Whatever It Takes
We're a call-center company; ours is an industry known for low morale and high attrition.
Jobs are being offshored. Each employee may take 80 or 90 phone calls a day. The job could get tedious if we let it. Instead we work like hell to transform this stressful environment into an over-the-top fun workplace. Employees don't always love the work. But they sure love coming to work.
We like to entertain employees, but we've found it's more fun when they entertain one another. When Pirates of the Caribbean was released, for example, we held a pirates versus ninjas contest, and everyone dressed up and decorated their workspaces. We once staged a murder mystery on the call-center floor; teams spent eight weeks solving it. It's important to have traditions, events people get revved up for. There's a talent show every August; employees sing or play an instrument or just try to get a laugh. The point is consistency. Employees should always expect fun just around the corner.

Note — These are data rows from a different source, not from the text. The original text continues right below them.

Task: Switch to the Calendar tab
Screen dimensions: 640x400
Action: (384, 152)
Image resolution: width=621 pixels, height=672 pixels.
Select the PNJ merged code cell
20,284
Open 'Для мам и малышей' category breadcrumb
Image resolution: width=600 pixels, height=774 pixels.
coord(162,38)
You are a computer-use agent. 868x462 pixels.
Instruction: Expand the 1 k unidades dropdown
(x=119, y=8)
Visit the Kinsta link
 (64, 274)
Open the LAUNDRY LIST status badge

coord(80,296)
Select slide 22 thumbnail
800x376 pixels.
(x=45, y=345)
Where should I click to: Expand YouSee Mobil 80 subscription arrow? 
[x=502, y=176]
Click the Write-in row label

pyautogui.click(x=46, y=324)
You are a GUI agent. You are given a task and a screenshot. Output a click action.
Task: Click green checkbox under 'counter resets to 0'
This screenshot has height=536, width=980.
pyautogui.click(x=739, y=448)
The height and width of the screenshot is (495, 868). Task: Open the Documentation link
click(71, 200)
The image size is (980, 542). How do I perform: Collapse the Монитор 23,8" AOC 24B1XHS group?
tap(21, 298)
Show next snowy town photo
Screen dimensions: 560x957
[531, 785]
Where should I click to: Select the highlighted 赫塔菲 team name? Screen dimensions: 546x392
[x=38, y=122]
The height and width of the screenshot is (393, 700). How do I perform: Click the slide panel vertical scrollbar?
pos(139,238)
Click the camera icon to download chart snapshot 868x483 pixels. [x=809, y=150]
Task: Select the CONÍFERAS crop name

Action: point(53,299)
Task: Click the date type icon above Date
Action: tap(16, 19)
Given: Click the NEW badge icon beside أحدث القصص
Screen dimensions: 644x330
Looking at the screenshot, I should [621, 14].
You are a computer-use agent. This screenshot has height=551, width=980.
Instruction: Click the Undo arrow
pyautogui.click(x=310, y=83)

We have more than 300 employees, so fun is also a way for folks to know me. I'm always out there at events, mixing it up, taking myself down a peg. We have our own version of March Madness, where my COO and I take on all comers in basketball. We produce a video for the holiday party that gives folks a chance to laugh at me. I've roller-skated in a matador outfit and been a short-order cook and danced with the stars. If it helps morale I'll leave my dignity at the door.
We win a lot of best-place-to-work awards. That sets the bar high. People always tell me what a special place this is to work. Hearing that is what's fun for me.
Paul Spiegelman is CEO of the Beryl Companies, a $25 million business, based in Bedford, Texas, that connects callers to hospitals and other health care organizations.